Il defibrillatore-simulatore non è stato invece connesso al cadavere. I soggetti hanno praticato le compressioni toraciche utilizzando sei diversi dispositivi di barriera:
- Nessun dispositivo (mani nude)
- Guanti monouso in nitrile singoli e doppi
- Guanti ignifughi (in dotazione ai vigili del fuoco)
- Pannello in neoprene
- Dispositivo meccanico per compressioni toraciche
Una serie di scariche randomizzate (10 per ogni dispositivo di barriera) sono state erogate a un’intensità di 30 joules sugli operatori a mani nude e a 360 joules per tutti gli altri dispositivi di barriera. Dopo ogni scarica, il soggetto ha classificato l’intensità delle sensazione provate utilizzando la scala VAS.
Risultati
Dieci soggetti hanno partecipato. Tutti i soggetti hanno percepito la scarica a 30 joules durante le compressioni a mani nude. Solo in un caso una scossa reale non è stata percepita. Tutti i dispositivi di barriera hanno ricevuto un totale di 500 scariche.
Cinque (1%) scariche reali sono state percepite:
- Una (0,2%) scarica attiva percepita dall’operatore che indossava un paio singolo di guanti monouso in nitrile.
- Tre (0,6%) scariche attive percepite dall’oepratore che indossava un doppio paio di guanti monouso in nitrile.
- Una (0,2%) scarica attiva percepita dall’operatore che ha utilizzato il pannello in neoprene.
Una finta scarica è stata riportata come percepita dall’operatore che indossava un singolo paio di guanti monouso in nitrile.

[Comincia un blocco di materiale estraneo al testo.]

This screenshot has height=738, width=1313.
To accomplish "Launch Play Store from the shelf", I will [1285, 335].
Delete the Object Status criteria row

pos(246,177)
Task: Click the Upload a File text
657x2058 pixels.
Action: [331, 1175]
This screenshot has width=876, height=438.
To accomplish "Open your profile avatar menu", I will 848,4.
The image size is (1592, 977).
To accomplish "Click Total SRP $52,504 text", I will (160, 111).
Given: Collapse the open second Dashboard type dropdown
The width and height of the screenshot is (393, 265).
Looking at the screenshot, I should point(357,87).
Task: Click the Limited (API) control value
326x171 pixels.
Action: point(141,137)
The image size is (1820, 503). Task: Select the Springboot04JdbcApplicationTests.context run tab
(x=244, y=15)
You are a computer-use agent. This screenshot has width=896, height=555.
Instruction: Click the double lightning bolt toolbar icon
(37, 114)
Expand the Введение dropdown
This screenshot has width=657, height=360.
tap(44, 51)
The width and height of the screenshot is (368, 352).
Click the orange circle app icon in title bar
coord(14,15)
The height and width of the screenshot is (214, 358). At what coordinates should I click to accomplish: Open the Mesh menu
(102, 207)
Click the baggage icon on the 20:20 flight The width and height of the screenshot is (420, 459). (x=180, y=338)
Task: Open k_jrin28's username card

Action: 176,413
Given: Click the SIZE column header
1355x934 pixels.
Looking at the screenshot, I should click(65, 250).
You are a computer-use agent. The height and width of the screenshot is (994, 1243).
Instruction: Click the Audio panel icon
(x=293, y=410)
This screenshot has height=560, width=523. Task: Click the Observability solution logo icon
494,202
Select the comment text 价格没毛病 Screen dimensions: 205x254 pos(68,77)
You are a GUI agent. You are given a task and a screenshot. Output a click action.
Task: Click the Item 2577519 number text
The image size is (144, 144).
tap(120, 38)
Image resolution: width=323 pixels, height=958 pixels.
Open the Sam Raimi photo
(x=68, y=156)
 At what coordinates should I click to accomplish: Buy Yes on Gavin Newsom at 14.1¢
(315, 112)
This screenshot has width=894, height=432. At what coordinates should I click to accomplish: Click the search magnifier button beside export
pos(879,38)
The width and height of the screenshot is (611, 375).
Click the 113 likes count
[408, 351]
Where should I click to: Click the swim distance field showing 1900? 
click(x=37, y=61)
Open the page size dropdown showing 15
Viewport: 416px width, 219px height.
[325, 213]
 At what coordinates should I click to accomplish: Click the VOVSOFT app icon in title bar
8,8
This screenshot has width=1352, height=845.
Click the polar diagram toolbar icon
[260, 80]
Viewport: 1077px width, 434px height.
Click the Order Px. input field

Nessuna scarica è stata riportata dai volontari che indossavano guanti ignifughi o che utilizzavano il dispositivo meccanico per compressioni toraciche. Tutte le scariche riferite erano appena percepibili (0.25, ossia ±0.05 cm, su scala VAS 10 cm).
Conclusioni
I guanti in nitrile e il pannello in neoprene prevengono (99%) la percezione nel soccorritore della defibrillazione su cadavere. I guanti ignifughi e i dispositivi meccanici per compressioni toraciche prevengono qualsiasi percezione. Prima di considerare accettabile una deviazione dalle indicazioni ““evidence based””, occorre considerare attentamente quali siano rischi e benefici per il paziente, per gli operatori e per le altre persone presenti. È necessario studiare ulteriormente quali siano i rischi elettrici e identificare le modalità più idonee per gestirli al fine di ridurre i rischi per gli operatori e garantire una shock adeguato per il paziente. La speranza è quella di assicurare compressioni toraciche continue, anche durante la fase di shock del defibrillatore, per incrementare l’outcome del paziente durante la rianimazione cardiopolmomare.